Russian-American electronic music composer (1911–1990)

Vladimir Alexeevich Ussachevsky (November 3, 1911 in Hailar, China - January 2, 1990 in New York City) was a Russian-American composer, particularly known for his work in electronic music.

==Biography==
Vladimir Ussachevsky was born in the Hailar District of China, in modern-day Inner Mongolia to an Imperial Russian Army officer assigned to protect Trans-Siberian Railway interests. He emigrated to the United States in 1930 and studied music at Pomona College in Claremont, California (B.A., 1935), as well as at the Eastman School of Music in Rochester, New York (M.M., 1936, Ph.D., 1939). Ussachevsky's early, neo-Romantic works were composed for traditional instruments, but in 1951 he began composing electronic music. He served as president of the American Composers Alliance from 1968 to 1970 and was an advisory member of the Composers Recordings, Inc. record label, which released recordings of a number of his compositions. Recordings of his music have also been released on the Capstone, d'Note, and New World labels.

==Teaching career==
In 1947, following a stint with the U.S. Army Intelligence division in World War II, Ussachevsky joined the faculty of Columbia University, teaching there until his retirement in 1980. Together with Otto Luening, Ussachevsky co-founded the Columbia-Princeton Electronic Music Center in 1959. Ussachevsky specified the ADSR envelope in 1965, a basic component of modern synthesizers, samplers and electronic instruments.

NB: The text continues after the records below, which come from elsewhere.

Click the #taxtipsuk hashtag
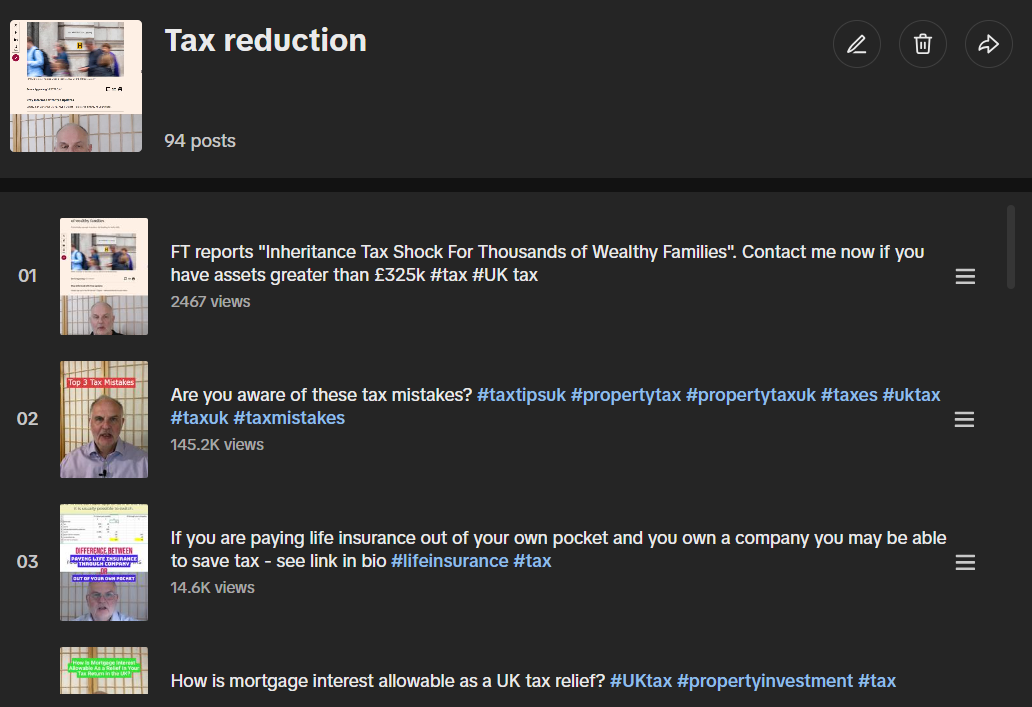 521,395
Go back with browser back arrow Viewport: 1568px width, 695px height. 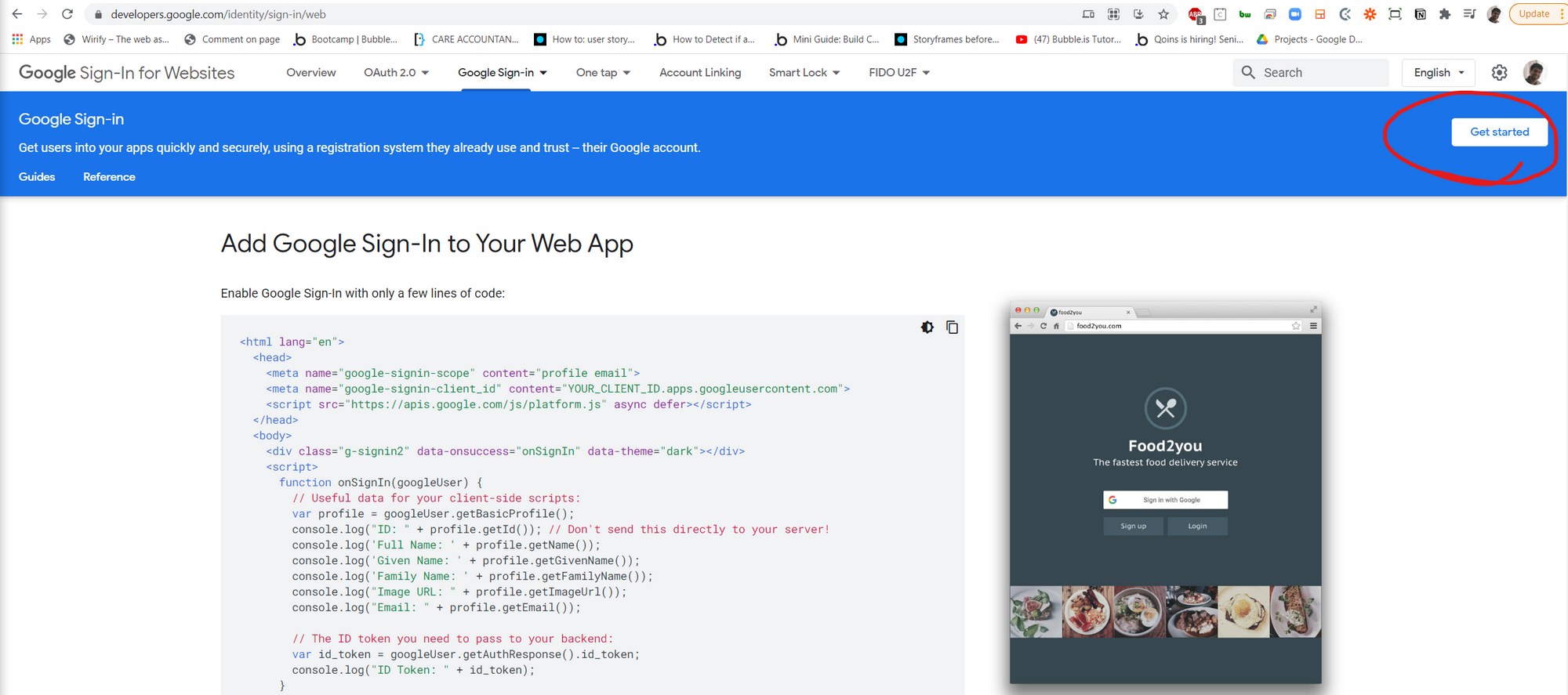17,14
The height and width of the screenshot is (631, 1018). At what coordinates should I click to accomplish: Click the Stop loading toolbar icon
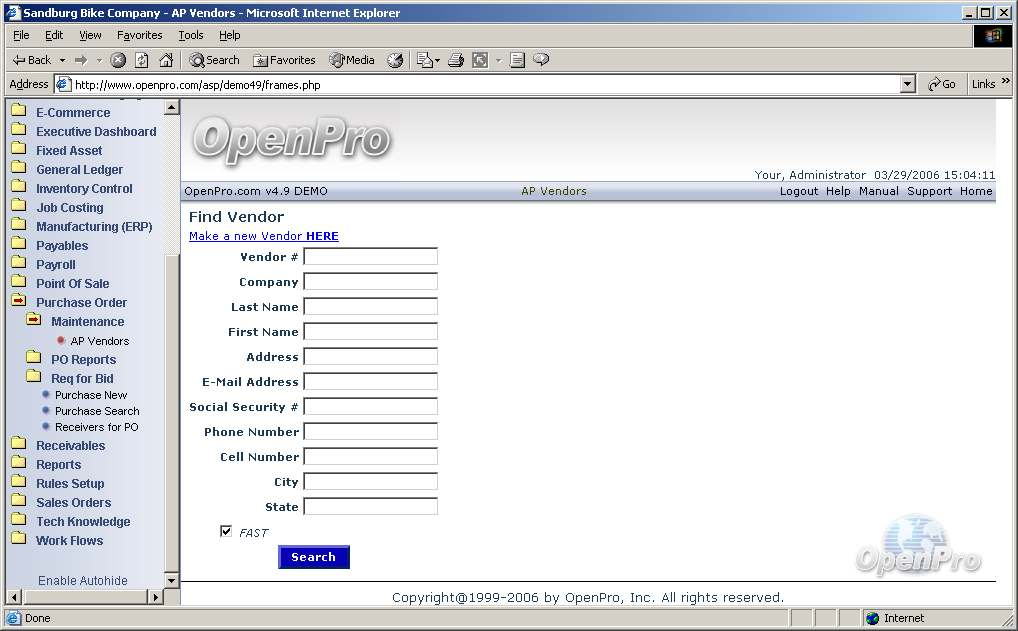pyautogui.click(x=118, y=60)
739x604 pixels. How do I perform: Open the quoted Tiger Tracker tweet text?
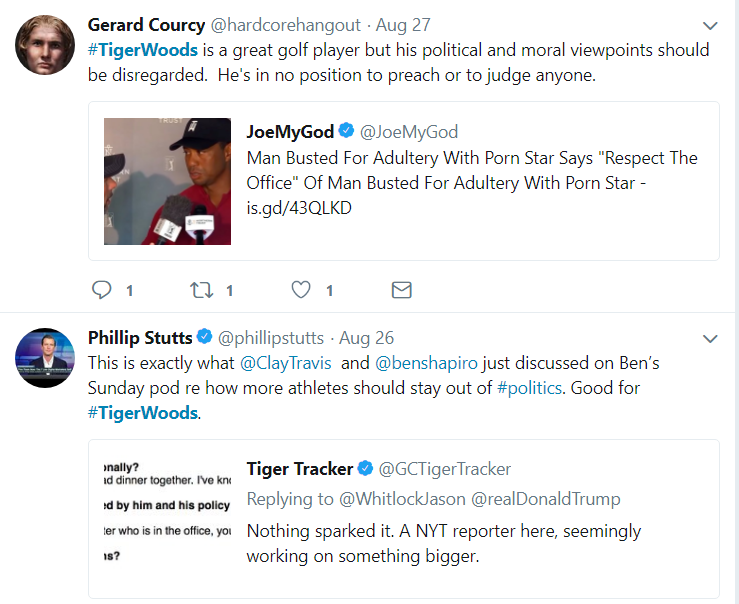(x=443, y=544)
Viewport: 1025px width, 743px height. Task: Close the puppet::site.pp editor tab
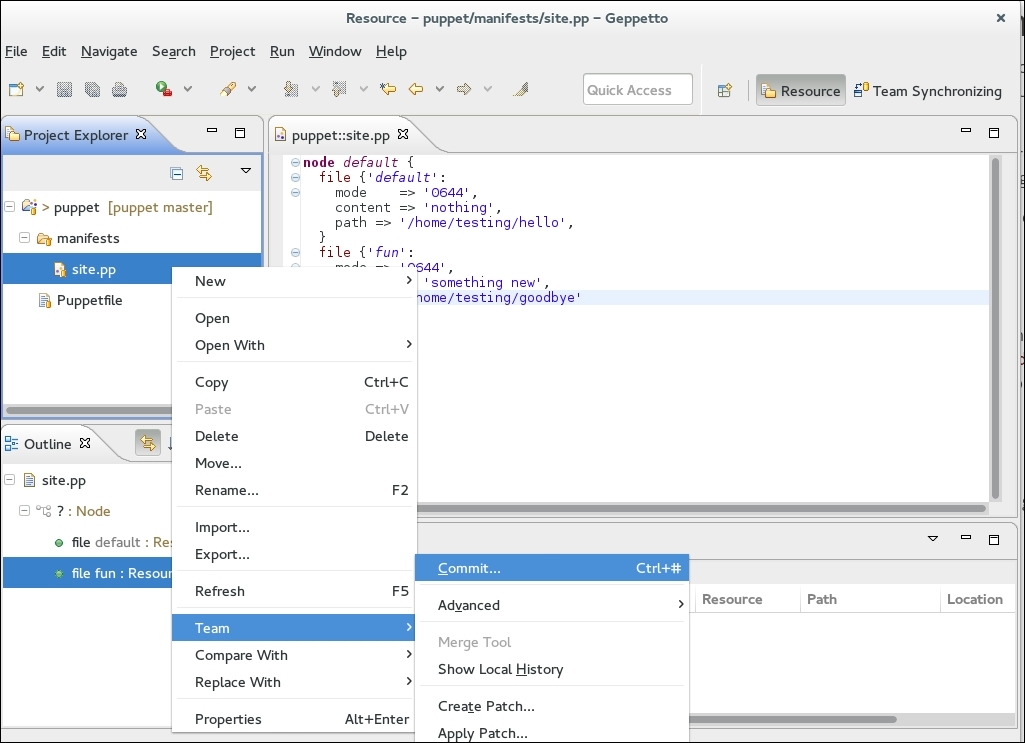tap(403, 134)
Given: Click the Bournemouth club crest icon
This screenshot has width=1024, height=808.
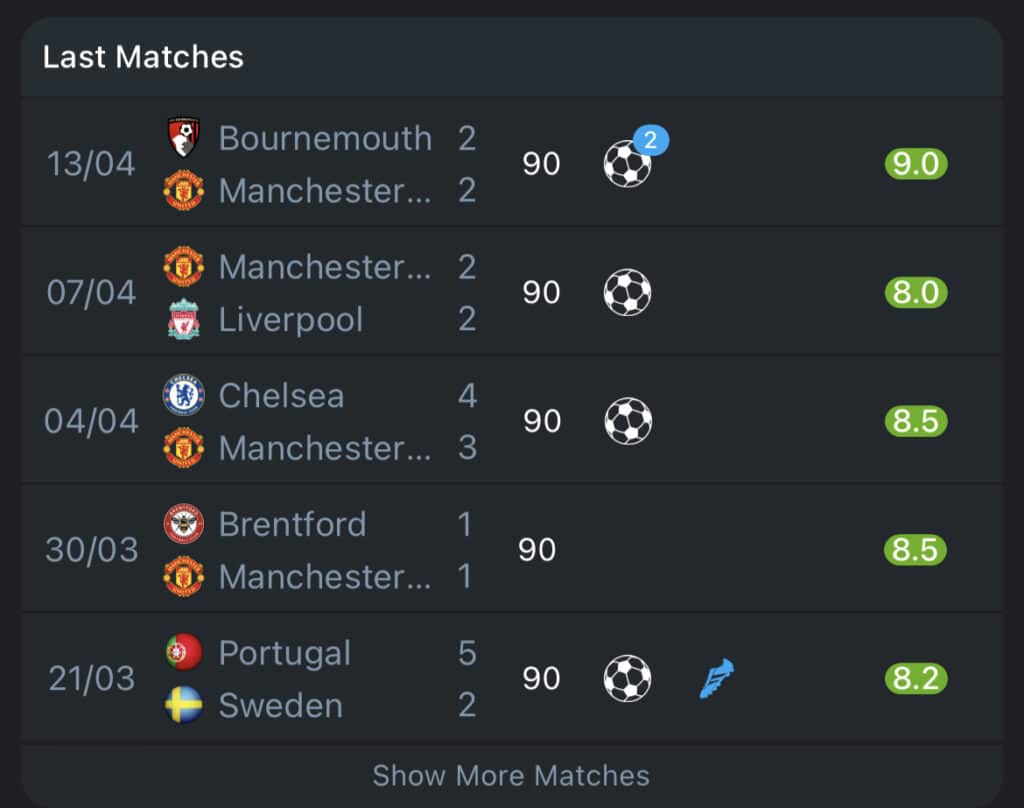Looking at the screenshot, I should [183, 138].
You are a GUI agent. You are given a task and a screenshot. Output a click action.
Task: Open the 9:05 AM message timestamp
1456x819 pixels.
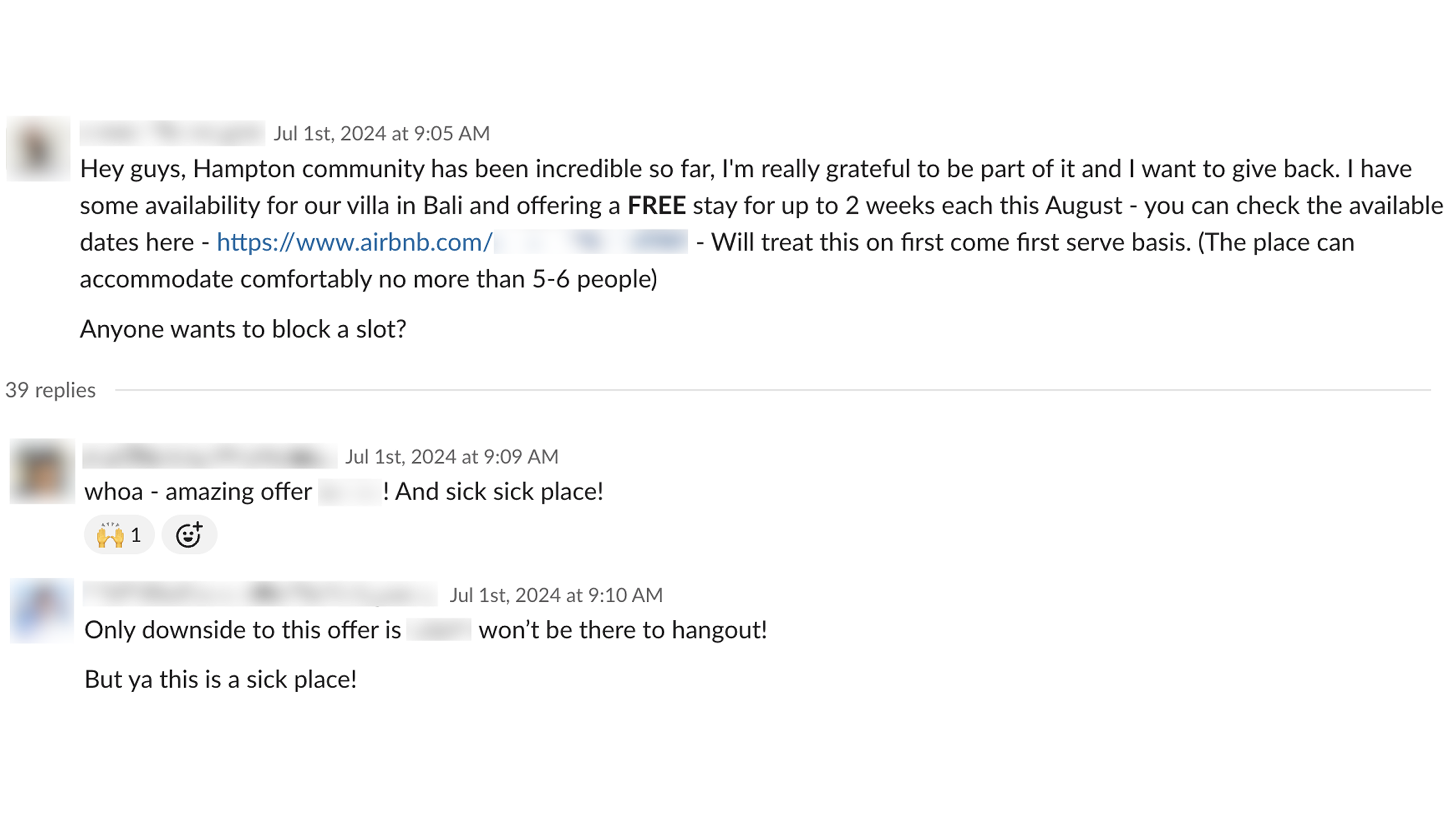[x=381, y=134]
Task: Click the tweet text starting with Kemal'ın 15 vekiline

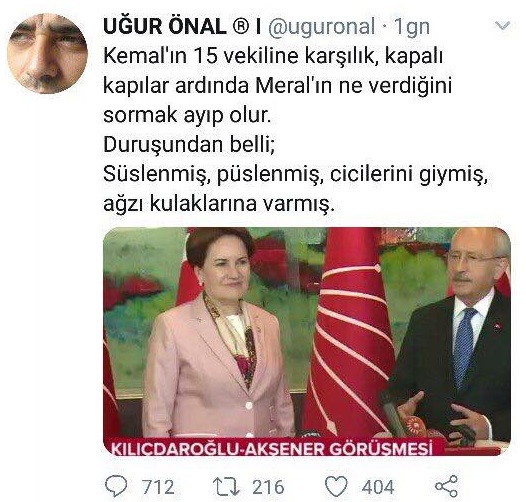Action: 295,130
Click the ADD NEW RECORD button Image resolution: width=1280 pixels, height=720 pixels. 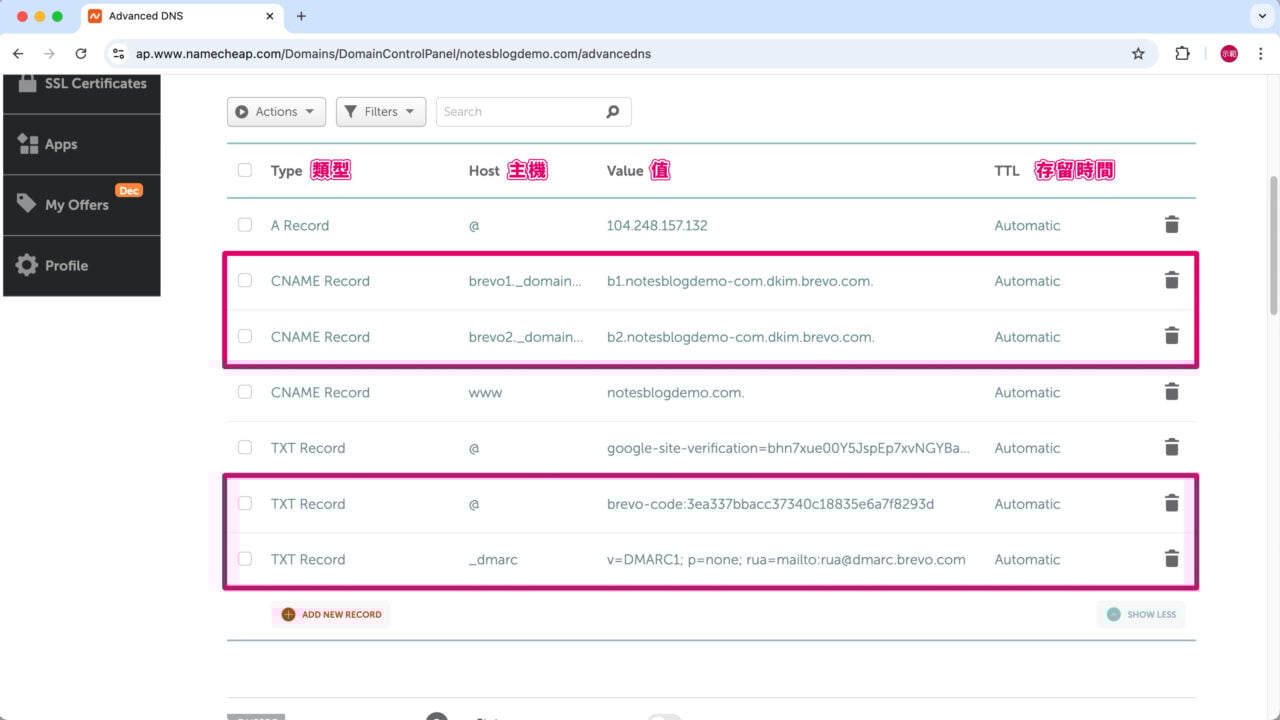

He also taught and was composer-in-residence at the University of Utah.

His students included Charles Wuorinen, Alice Shields, İlhan Mimaroğlu, Faye-Ellen Silverman, Charles L. Bestor, Ingram Marshall, Joan Tower, Michiko Toyama, Wendy Carlos, Kenjiro Ezaki, Pril Smiley, Charles Dodge, Ruth Anderson, and Richard Einhorn.

==Discography==
"VLADIMIR USSACHEVSKY: ELECTRONIC AND ACOUSTIC WORKS 1957–1972". New York: New World Records (80654–2), 2007.
This is a compilation rerelease of recordings originally issued on various CRI LP's in the 1960s and 1970s.

- Metamorphosis (1957)
- Linear Contrasts (1958)
- Poem in Cycles and Bells (1959)
- Wireless Fantasy (1960)
- Of Wood and Brass (1965)
- Computer Piece No. 1 (1968)
- Two Sketches for a Computer Piece (1971)
- Three Scenes from The Creation (1960; rev. 1973)
- Missa Brevis (1972)

"Vladimir Ussachevsky: Film Music". New York: New World Records (80389), 1990.